_Exercise details_.
All lines between the one holding "Viewport: 1186px width, 720px height." and the end of the material below, both ends included, should be restated exactly.

· · · · · · ·

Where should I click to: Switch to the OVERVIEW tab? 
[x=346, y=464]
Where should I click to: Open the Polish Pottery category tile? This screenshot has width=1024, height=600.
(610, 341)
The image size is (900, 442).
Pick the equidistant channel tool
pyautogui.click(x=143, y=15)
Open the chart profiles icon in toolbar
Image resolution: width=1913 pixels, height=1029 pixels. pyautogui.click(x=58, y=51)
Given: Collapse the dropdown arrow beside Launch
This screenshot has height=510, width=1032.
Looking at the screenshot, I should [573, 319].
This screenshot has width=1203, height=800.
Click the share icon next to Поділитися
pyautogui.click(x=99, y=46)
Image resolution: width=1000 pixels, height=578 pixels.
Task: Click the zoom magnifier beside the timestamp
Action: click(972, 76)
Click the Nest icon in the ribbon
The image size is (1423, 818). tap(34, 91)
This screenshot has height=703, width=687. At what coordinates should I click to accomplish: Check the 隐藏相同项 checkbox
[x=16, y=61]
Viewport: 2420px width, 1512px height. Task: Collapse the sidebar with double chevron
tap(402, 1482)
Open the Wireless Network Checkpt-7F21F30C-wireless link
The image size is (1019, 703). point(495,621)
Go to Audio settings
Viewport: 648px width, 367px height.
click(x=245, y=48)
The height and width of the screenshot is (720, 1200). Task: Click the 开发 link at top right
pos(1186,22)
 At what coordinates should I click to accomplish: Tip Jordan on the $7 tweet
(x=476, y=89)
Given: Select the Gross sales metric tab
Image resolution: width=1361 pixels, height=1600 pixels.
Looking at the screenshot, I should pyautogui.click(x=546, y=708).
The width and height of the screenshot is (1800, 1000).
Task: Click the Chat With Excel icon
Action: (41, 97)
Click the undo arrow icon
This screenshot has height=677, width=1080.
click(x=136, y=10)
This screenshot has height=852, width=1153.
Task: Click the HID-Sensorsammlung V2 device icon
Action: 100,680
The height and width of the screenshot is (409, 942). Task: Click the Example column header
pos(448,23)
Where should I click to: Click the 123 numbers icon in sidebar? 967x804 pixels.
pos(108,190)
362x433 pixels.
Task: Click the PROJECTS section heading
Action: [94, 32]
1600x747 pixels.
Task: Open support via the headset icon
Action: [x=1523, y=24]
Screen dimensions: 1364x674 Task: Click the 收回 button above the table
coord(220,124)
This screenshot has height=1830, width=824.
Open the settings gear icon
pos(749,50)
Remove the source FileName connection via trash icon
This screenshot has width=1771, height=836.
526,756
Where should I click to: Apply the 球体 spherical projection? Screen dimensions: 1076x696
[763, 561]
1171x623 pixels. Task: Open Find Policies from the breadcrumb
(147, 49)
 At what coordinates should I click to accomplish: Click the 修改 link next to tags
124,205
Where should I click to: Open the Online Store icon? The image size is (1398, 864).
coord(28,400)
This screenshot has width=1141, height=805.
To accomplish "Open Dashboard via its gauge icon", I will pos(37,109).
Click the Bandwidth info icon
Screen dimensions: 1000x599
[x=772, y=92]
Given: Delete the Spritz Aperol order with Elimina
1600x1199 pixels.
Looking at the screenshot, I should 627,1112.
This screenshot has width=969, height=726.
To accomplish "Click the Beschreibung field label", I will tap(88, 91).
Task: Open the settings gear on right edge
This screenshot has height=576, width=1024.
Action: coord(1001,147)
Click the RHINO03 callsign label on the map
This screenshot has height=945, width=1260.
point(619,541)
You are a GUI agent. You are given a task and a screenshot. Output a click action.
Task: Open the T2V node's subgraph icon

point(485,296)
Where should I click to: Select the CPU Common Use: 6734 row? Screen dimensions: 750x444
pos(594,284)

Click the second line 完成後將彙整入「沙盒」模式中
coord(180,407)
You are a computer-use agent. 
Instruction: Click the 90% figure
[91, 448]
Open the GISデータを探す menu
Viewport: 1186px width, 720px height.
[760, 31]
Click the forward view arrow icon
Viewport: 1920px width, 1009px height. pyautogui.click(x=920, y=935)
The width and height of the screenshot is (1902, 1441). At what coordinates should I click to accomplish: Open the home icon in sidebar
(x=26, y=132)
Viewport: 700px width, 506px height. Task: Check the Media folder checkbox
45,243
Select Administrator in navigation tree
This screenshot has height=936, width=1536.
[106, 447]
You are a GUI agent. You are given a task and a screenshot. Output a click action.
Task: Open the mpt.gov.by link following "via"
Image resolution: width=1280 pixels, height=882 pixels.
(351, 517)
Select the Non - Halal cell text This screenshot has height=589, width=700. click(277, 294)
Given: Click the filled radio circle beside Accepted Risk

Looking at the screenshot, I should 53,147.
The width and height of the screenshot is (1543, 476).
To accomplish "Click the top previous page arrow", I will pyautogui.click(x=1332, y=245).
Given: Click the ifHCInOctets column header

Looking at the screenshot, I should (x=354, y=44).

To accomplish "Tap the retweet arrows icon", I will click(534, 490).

· · · · · · ·

_Exercise response_.
Viewport: 1186px width, 720px height.
[760, 31]
Click the forward view arrow icon
Viewport: 1920px width, 1009px height. pyautogui.click(x=920, y=935)
The width and height of the screenshot is (1902, 1441). At what coordinates should I click to accomplish: Open the home icon in sidebar
(x=26, y=132)
Viewport: 700px width, 506px height. Task: Check the Media folder checkbox
45,243
Select Administrator in navigation tree
This screenshot has height=936, width=1536.
[106, 447]
You are a GUI agent. You are given a task and a screenshot. Output a click action.
Task: Open the mpt.gov.by link following "via"
Image resolution: width=1280 pixels, height=882 pixels.
(351, 517)
Select the Non - Halal cell text This screenshot has height=589, width=700. click(277, 294)
Given: Click the filled radio circle beside Accepted Risk

Looking at the screenshot, I should 53,147.
The width and height of the screenshot is (1543, 476).
To accomplish "Click the top previous page arrow", I will pyautogui.click(x=1332, y=245).
Given: Click the ifHCInOctets column header

Looking at the screenshot, I should (x=354, y=44).

To accomplish "Tap the retweet arrows icon", I will click(534, 490).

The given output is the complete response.